* SUPPLIED DATA:
--
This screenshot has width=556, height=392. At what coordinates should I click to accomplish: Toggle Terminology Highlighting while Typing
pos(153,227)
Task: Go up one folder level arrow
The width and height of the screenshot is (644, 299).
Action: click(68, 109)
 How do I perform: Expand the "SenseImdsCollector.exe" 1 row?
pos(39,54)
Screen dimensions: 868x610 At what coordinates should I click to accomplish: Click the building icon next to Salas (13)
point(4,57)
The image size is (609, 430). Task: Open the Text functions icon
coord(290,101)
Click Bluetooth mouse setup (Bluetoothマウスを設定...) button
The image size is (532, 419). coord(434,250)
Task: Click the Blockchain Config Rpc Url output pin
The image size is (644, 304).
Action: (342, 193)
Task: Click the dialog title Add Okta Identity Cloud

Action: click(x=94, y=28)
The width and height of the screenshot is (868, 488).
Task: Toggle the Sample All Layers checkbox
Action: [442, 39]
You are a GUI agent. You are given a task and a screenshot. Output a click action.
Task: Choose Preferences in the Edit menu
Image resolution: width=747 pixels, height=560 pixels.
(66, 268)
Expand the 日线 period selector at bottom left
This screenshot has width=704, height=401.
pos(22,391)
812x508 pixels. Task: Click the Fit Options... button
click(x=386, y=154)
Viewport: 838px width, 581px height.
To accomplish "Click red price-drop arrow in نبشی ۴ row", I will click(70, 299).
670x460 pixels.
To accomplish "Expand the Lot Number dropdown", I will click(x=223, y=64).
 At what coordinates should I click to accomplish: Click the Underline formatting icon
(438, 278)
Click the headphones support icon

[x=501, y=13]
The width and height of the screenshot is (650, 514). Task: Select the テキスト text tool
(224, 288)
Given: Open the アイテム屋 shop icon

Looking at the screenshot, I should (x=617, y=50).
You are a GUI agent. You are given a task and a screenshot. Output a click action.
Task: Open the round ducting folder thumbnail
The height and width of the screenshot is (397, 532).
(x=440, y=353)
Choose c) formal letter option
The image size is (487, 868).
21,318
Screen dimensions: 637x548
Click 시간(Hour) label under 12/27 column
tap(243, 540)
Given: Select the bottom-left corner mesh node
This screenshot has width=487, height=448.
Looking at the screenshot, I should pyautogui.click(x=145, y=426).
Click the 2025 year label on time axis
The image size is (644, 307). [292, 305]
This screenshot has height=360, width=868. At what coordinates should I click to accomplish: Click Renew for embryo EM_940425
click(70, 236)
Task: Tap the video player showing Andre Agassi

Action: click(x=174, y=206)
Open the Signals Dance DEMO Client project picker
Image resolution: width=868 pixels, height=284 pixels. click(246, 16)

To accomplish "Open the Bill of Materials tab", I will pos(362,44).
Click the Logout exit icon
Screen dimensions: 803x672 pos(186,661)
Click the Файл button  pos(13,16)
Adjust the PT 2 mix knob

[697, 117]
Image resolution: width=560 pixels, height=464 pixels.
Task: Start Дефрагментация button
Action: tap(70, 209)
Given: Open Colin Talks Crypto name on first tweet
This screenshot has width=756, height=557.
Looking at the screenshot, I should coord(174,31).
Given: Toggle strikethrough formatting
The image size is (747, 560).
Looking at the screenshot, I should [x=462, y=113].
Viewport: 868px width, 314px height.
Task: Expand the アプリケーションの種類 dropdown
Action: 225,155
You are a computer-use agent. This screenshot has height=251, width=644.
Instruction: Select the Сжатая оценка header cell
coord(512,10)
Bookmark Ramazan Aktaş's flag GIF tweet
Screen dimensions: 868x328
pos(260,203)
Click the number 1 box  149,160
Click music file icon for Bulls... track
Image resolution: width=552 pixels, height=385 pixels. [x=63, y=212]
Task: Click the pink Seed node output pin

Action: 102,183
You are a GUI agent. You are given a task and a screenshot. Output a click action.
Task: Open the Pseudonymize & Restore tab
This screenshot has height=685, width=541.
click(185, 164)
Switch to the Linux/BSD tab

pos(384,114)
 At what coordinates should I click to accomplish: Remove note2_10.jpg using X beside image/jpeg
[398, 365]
--
* EXERCISE DIRECTIONS:
Copy verbatim, from the listing above, each line from the one containing "812x508 pixels. Task: Click" down to the one containing "Given: Select the", inclusive.

* EXPECTED ANSWER:
812x508 pixels. Task: Click the Fit Options... button
click(x=386, y=154)
Viewport: 838px width, 581px height.
To accomplish "Click red price-drop arrow in نبشی ۴ row", I will click(70, 299).
670x460 pixels.
To accomplish "Expand the Lot Number dropdown", I will click(x=223, y=64).
 At what coordinates should I click to accomplish: Click the Underline formatting icon
(438, 278)
Click the headphones support icon

[x=501, y=13]
The width and height of the screenshot is (650, 514). Task: Select the テキスト text tool
(224, 288)
Given: Open the アイテム屋 shop icon

Looking at the screenshot, I should (x=617, y=50).
You are a GUI agent. You are given a task and a screenshot. Output a click action.
Task: Open the round ducting folder thumbnail
The height and width of the screenshot is (397, 532).
(x=440, y=353)
Choose c) formal letter option
The image size is (487, 868).
21,318
Screen dimensions: 637x548
Click 시간(Hour) label under 12/27 column
tap(243, 540)
Given: Select the bottom-left corner mesh node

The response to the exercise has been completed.